Dennis Ferguson
Dennis Ferguson

Reputation: 97

Ruby countdown timer

I found a countdown timer on this site which works well in linux, but I need this exact thing done in Ruby. I am new to ruby so having trouble figuring this out.

  ==Linux version==

   seconds=20; date1=$((`date +%s` + $seconds)); 
   while [ "$date1" -ne `date +%s` ]; do 
   echo -ne "$(date -u --date @$(($date1 - `date +%s` )) +%H:%M:%S)\r"; 
   done

So far I have tried this which does not give me the desired output

   t = Time.now
    seconds = 30
    date1 = (t + seconds)
    while t != date1
      puts t 
      sleep 1
    end

This gives an output like this which A) is not counting down and B) has date added which I don't want.

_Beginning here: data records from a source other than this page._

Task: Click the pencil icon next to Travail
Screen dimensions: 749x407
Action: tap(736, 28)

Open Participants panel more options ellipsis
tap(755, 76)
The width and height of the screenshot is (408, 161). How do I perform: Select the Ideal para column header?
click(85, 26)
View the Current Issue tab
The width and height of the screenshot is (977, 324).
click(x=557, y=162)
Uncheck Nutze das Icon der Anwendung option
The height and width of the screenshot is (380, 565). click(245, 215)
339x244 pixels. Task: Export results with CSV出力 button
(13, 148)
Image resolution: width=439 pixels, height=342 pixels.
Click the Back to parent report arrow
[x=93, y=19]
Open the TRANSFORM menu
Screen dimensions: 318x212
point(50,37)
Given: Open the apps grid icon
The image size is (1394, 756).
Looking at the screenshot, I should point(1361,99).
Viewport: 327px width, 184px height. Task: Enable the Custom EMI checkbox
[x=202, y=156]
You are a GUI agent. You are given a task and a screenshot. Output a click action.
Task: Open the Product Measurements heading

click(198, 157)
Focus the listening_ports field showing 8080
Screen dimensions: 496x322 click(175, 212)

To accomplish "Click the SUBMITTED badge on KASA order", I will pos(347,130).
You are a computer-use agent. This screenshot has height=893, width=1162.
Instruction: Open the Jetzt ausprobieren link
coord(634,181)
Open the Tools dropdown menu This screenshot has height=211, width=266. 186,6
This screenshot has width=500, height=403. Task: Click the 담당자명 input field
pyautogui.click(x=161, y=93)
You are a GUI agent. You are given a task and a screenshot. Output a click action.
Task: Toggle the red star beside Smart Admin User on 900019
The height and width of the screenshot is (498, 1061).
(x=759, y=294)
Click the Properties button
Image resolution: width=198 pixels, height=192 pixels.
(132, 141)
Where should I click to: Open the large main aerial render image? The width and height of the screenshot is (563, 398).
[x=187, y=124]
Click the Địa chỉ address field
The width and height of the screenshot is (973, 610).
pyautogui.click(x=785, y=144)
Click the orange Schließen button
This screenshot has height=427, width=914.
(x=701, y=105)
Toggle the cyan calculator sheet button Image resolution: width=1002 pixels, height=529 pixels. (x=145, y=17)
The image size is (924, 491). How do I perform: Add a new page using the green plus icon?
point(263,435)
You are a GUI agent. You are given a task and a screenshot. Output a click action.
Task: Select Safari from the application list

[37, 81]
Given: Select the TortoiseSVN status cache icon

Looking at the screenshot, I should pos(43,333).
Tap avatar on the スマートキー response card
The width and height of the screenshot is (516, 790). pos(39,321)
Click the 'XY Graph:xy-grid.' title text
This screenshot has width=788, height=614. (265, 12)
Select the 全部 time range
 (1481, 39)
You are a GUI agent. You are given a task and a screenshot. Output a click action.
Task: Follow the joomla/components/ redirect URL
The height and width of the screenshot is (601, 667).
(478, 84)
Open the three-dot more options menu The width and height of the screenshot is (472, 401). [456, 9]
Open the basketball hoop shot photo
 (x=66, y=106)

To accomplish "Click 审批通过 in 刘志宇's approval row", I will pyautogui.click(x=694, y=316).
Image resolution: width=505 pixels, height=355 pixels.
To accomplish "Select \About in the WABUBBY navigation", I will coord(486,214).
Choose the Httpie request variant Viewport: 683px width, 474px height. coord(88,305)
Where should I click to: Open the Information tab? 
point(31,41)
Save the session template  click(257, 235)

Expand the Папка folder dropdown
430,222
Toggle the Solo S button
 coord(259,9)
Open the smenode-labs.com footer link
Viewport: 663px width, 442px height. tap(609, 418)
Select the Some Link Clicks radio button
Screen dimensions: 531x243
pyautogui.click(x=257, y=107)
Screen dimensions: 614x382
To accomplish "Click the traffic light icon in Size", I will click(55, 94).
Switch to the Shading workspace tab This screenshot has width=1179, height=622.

  2015-05-28 09:57:18 -0500
  2015-05-28 09:57:18 -0500
  2015-05-28 09:57:18 -0500
  2015-05-28 09:57:18 -0500

I want it to output like the linux version which looks like this

  00:00:30
  00:00:29
  00:00:28

Upvotes: 5

Views: 9106

Answers (3)

Dennis Ferguson
Dennis Ferguson

Reputation: 97

I ended up using the first method dax mentioned but removing the %H which allowed me to call it using longer times

def countdown(seconds)
  date1 = Time.now + seconds
  while Time.now < date1
    t = Time.at(date1.to_i - Time.now.to_i)
    puts t.strftime('%M:%S')
    sleep 1
  end 
end

Upvotes: 0

floum
floum

Reputation: 1159

Try this, if you just need the output and don't use any Time related info :

30.downto(0) do |i|
  puts "00:00:#{'%02d' % i}"
  sleep 1
end

With time (1st draft) :

t = Time.new(0)
countdown_time_in_seconds = 300 # change this value

countdown_time_in_seconds.downto(0) do |seconds|
  puts (t + seconds).strftime('%H:%M:%S')
  sleep 1
end

Upvotes: 8

dax
dax

Reputation: 10997

Try this:

def countdown(seconds)
  date1 = Time.now + seconds
  while Time.now < date1
    t = Time.at(date1.to_i - Time.now.to_i)
    p t.strftime('%H:%M:%S')
    sleep 1
  end
end

This is tacking an extra hour to the time...not sure why that is, but the big thing is to use Time.now the whole way through.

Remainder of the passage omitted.